Records to process:
□ □ □ □ □ □ □

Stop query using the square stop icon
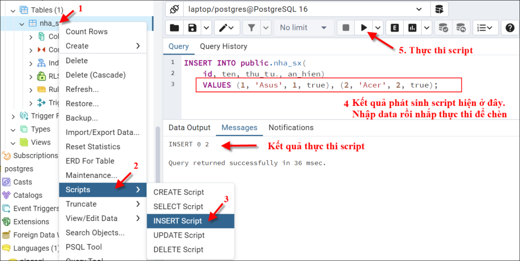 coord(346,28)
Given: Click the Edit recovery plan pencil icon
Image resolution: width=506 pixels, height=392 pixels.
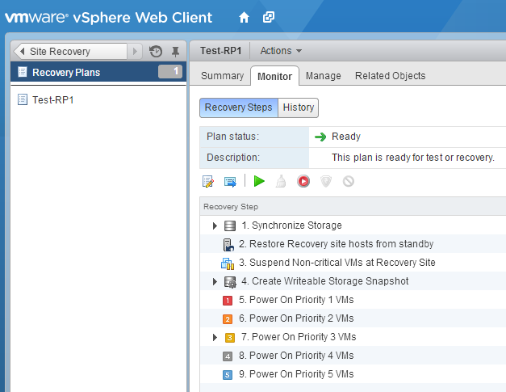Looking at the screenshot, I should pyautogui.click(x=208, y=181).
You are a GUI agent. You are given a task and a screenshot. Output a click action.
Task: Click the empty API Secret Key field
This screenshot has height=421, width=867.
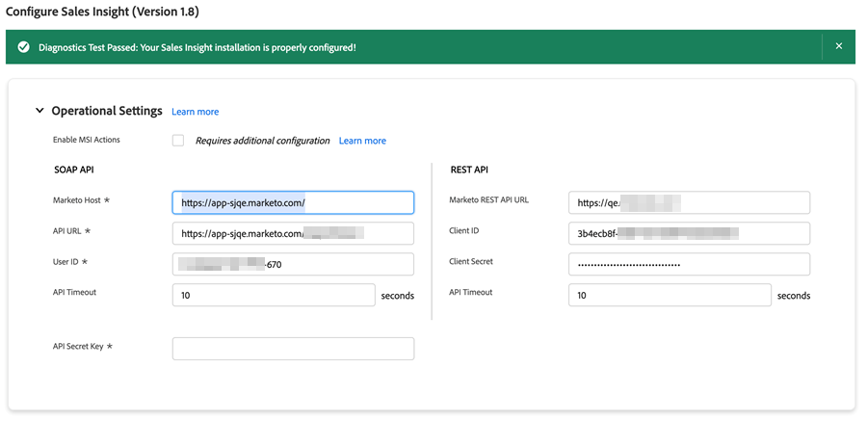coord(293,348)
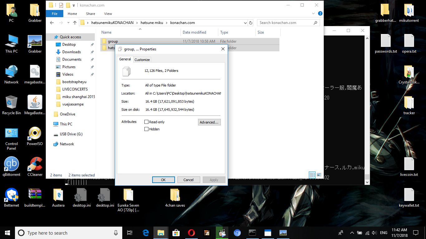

□ □ □ □ □ □ □

What you are asked to do: Repeat the listing above exactly, with no pictures.

Problem solution:
Stop query using the square stop icon
 coord(346,28)
Given: Click the Edit recovery plan pencil icon
Image resolution: width=506 pixels, height=392 pixels.
Looking at the screenshot, I should pyautogui.click(x=208, y=181).
You are a GUI agent. You are given a task and a screenshot. Output a click action.
Task: Click the empty API Secret Key field
This screenshot has height=421, width=867.
coord(293,348)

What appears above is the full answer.